I’m somewhat new to Spinnaker and I just got through trying to figure out a way to do some conditional stage execution using pipeline expressions but found the learning curve was steep. I don’t plan on repeating everything already in the docs… but hopefully I can help you out.

The Layers: Spinnaker pipeline expressions use the Spring Expression Language syntax to expose the currently executing Spinnaker pipeline object model along with some whitelisted Java classes so you can make your pipeline stages more dynamic.

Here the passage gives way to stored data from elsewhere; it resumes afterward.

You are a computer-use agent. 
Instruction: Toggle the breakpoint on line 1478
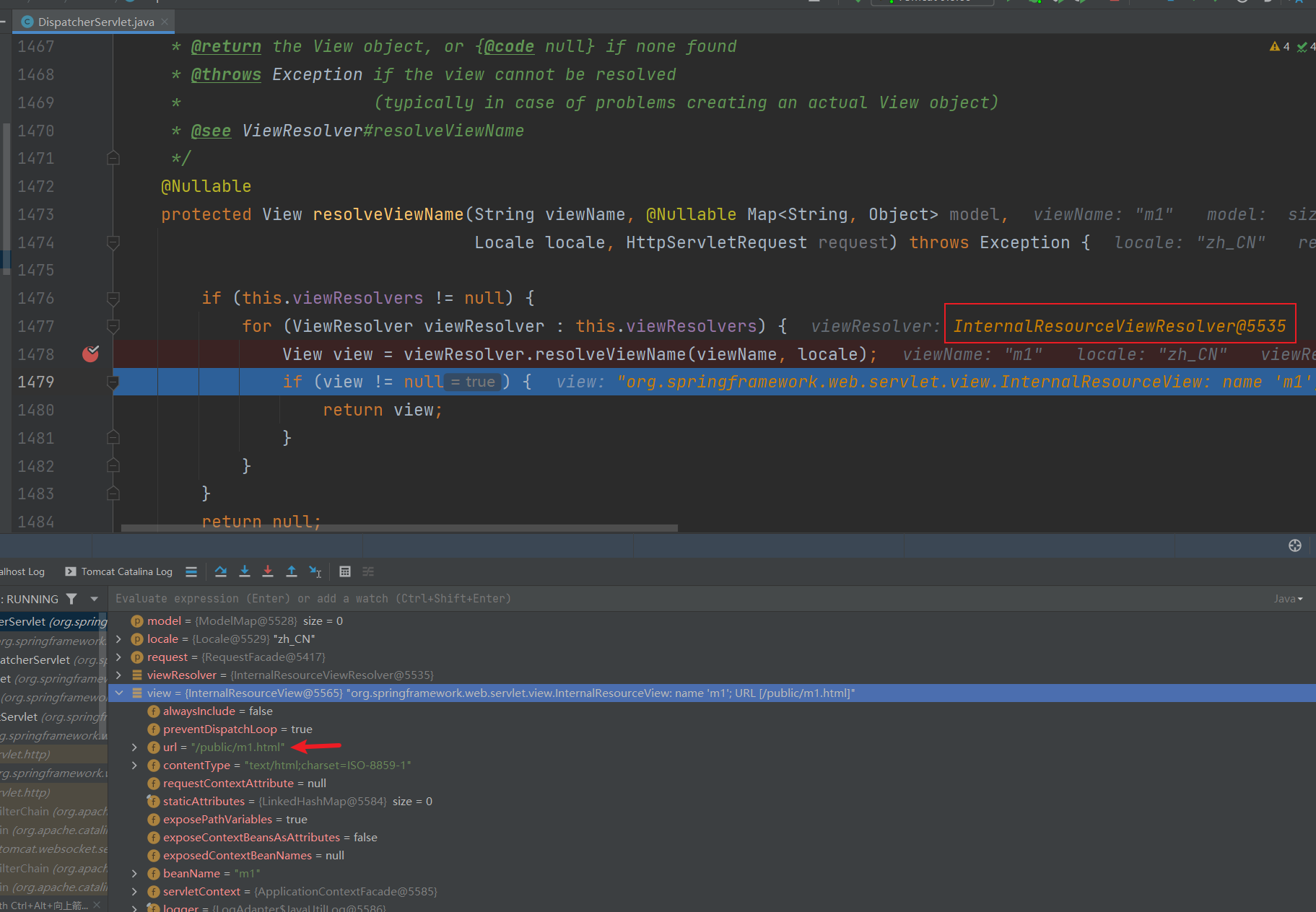(90, 354)
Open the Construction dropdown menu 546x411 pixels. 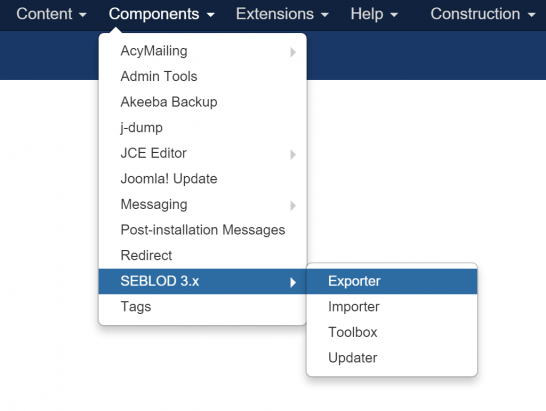pos(483,14)
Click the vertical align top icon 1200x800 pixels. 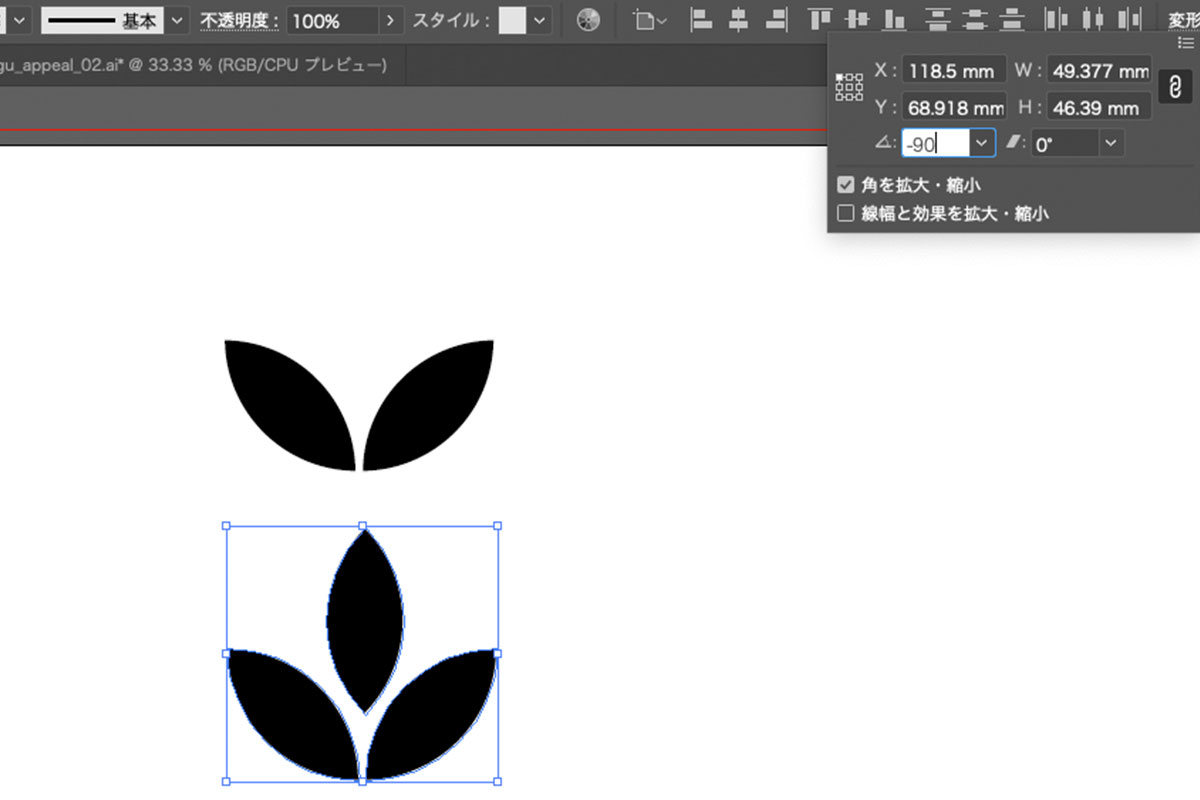(821, 20)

That’s a lot to build on: The Spinnaker object model, Spring Expression Language, and Java. If you’re, say, a Node or .NET developer, it’s a bit of an uphill battle.

Resources:

The Data: The best way you can see what pipeline data you have available is to run a pipeline. Once you have that, expand the pipeline and click the “Source” link in the bottom right. That will get you a JSON document.

Get the pipeline source

The JSON doc is an “execution.” In there you’ll see the “stages” each of which has a “context” object. This is the stuff you’ll get when you use the helper functions like #stage("My Stage") - it’ll find the JSON stage in the execution with the appropriate name and expose the properties so you can query them.

Troubleshooting: There are two ways I’ve found to troubleshoot.

  1. Create a test pipeline. Actually just run the expression in a test pipeline. You’ll get the most accurate results from this, but you may not be able to test the queries or operations against a “real pipeline execution” this way.
  2. Use the REST API. Spinnaker has a REST API and one of the operations on a pipeline is evaluateExpression. This runs against already-complete executions but is the fastest way to iterate over most queries. I’ll show you how to use that.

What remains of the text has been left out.